'Blood cells' found in dino fossils
Researchers have discovered what appear to be the remnants of red blood cells and tissue in 75 million-year-old dinosaur fossils. The work could shine a light on long-standing questions about dinosaur physiology, including whether specific species were warm- or cold-blooded. Chemical analysis revealed similarities between blood cells from fossils and those from living emu.
Examining part of a fossilised dinosaur claw, the Imperial College London researchers identified tiny ovoid structures with an inner denser core that resembled red blood cells. And in another fossil fragment, they found fibrous features with a banded structure similar to that seen in modern-day collagen - found in the tendons, skin and ligaments of animals.
It's not the first time such remnants have been found in dinosaur fossils, but co-author Susannah Maidment told BBC News: "All of the previous reports of original components of soft tissues in dinosaur fossils have tended to be in specimens that are really exceptionally preserved - one-offs, really, that require special pleading to explain how they got preserved."
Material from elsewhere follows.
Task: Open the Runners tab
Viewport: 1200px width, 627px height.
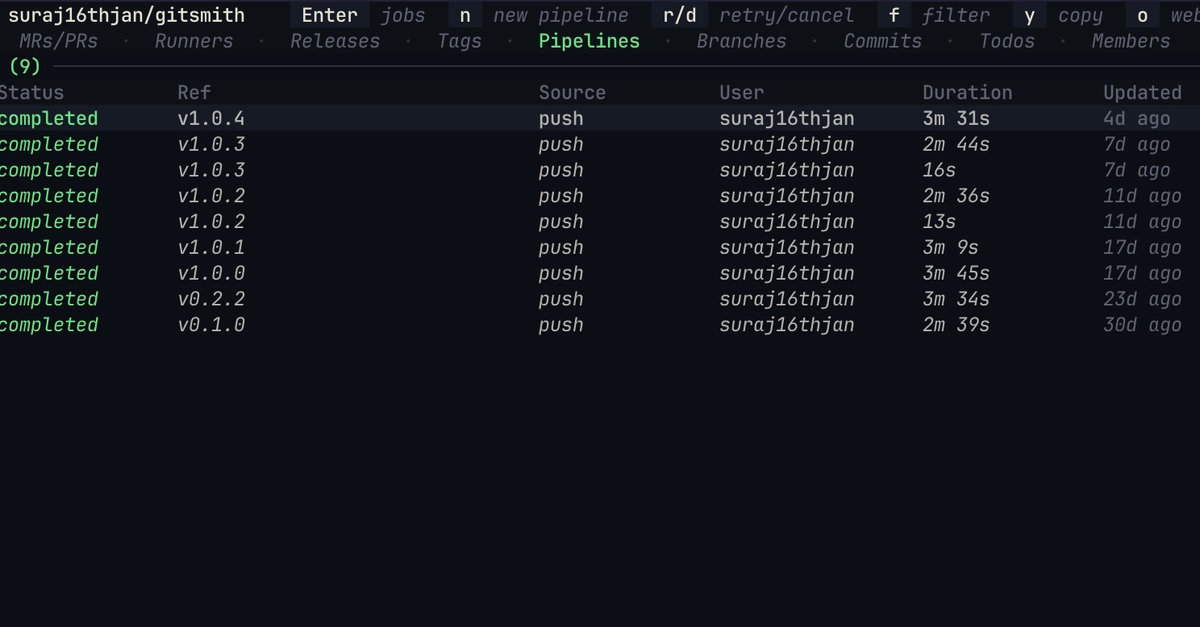Action: pyautogui.click(x=194, y=41)
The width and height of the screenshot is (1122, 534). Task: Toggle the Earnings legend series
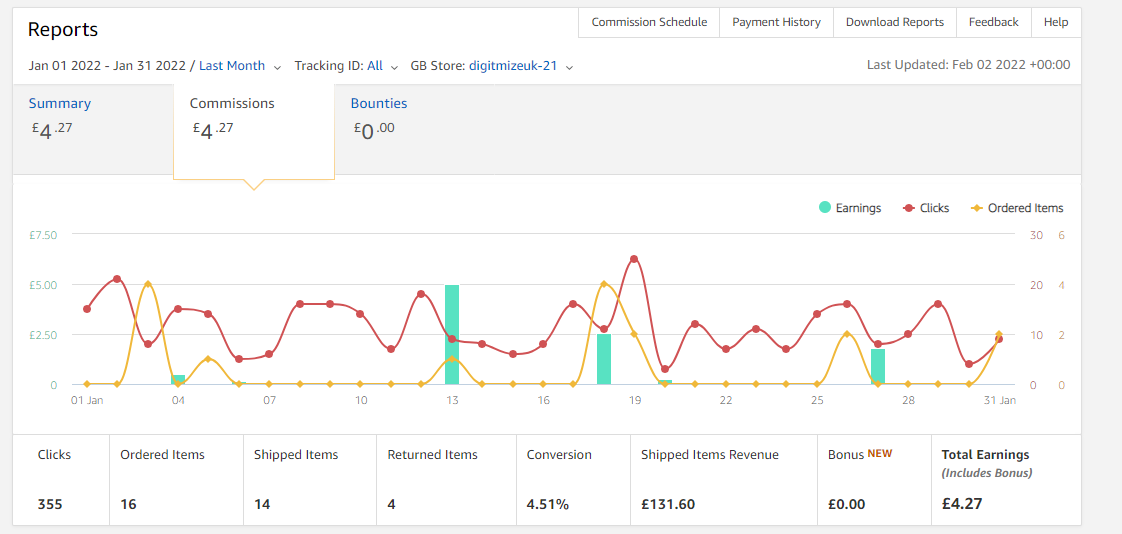pos(850,208)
The chemical profile of the blood cells looked very similar to that obtained from the red blood cells of an emu, which, like all birds, is a direct descendent of dinosaurs. "There's an extremely well-known relationship within individual vertebrate groups that the smaller the red blood cell, the faster the metabolic rate,"
"Animals with fast metabolic rates will tend to be warm blooded, while animals with slower metabolic rates are going to be more cold blooded." The subject of whether dinosaurs were cold- or warm blooded has preoccupied palaeontologists for decades, because it can provide pointers to the types of lifestyles dinosaurs had.